Gove renting reforms counterproductive, says Frost
MICHAEL GOVE’S renting reforms are “dangerous and counterproductive”, Lord Frost has said in a broadside at the Government’s crackdown on landlords.
The Tory peer used his speech at the National Conservatism conference to attack the Housing Secretary’s package of reforms, which will remove the right to evict tenants without having to prove any fault.
Lord Frost, who last weekend launched his attempt to become an MP as he was placed on the Conservative candidate list, said it reflected a trend of growing state interference in “every activity and every choice”.
“Let’s not forget what that means,” he added. “The endless hectoring, the constant suggestion that the Government has the right to dictate how you behave… The dangerous and counterproductive intrusion into private property – as Michael Gove’s renters’ bill will do this morning [and] the seeming determination to remove risk from every aspect of daily life.”
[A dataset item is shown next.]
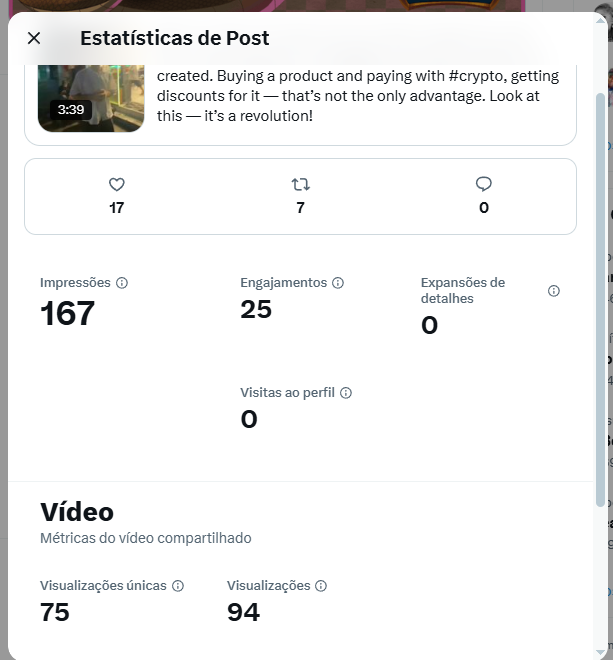Open the video thumbnail showing 3:39
This screenshot has width=613, height=660.
point(91,98)

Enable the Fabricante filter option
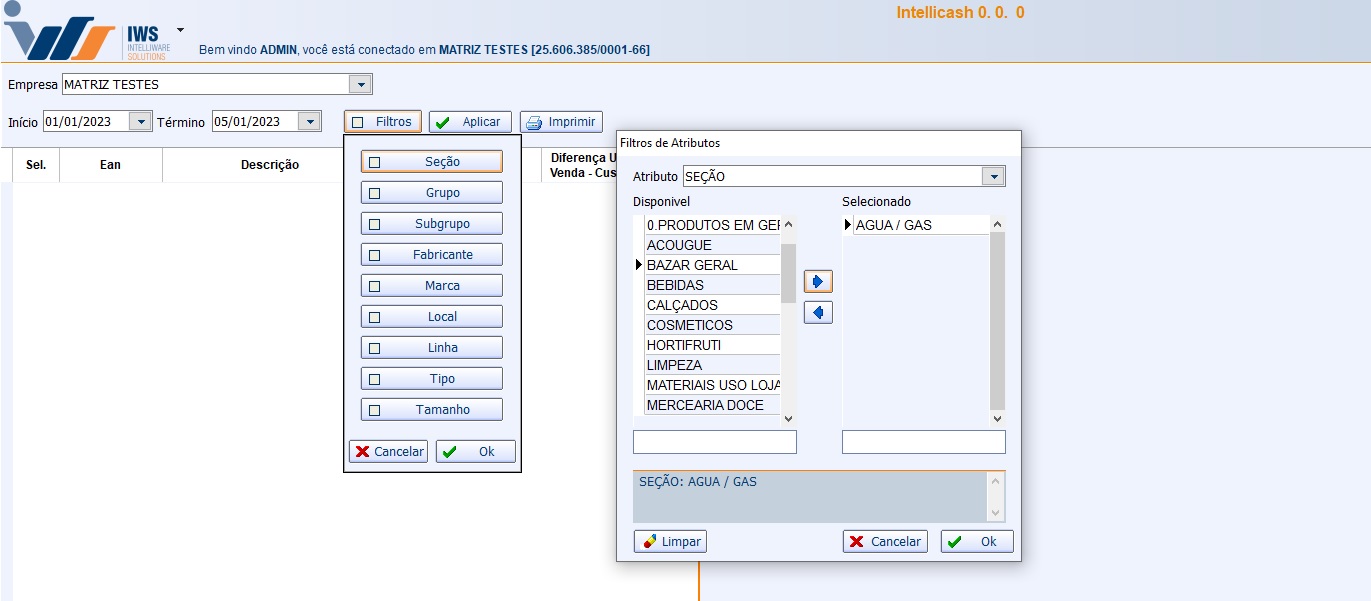[x=375, y=255]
Later in his speech, the peer joined senior Tory backbenchers including Simon Clarke and Brandon Lewis in their calls for ministers to do more to build new homes: “As Michael Gove said yesterday, there aren’t enough houses. Well, there’s only one answer to that.”
Lord Frost said those looking to get on the housing ladder and get on in life “won’t be Conservatives if we only seem concerned about looking after those who have already done well”.
He added: “We won’t win elections as the party of the self-satisfied and the entitled. We must be the party of opportunity and the party of the future.”
Urging Britain to follow European countries including Germany and Hungary by “demolishing some of the monstrous buildings we built in the last 50 years and rebuilding what we have lost”, Lord Frost suggested this should be “a project for this new Carolean age”.
It came as Mr Gove faced criticism from further afield as the British Property Federation warned his reforms could prompt an increase in short-term lets. Ian Fletcher, the group’s director of policy, said: “By not prescribing a minimum tenancy length the Government further risks fuelling a booming shortlets market, where holiday lets replace much-needed permanent homes, at a time when the rental market is already suffering a significant lack of supply.”
Sir John Redwood, who was the head of Margaret Thatcher’s No10 policy unit, added: “When Parliament legislates to stop bad landlords it also needs to make sure it does not lose lots of good ones in the process.”
Mr Gove said the Government hopes to get the planned legislation through Parliament before the end of this year.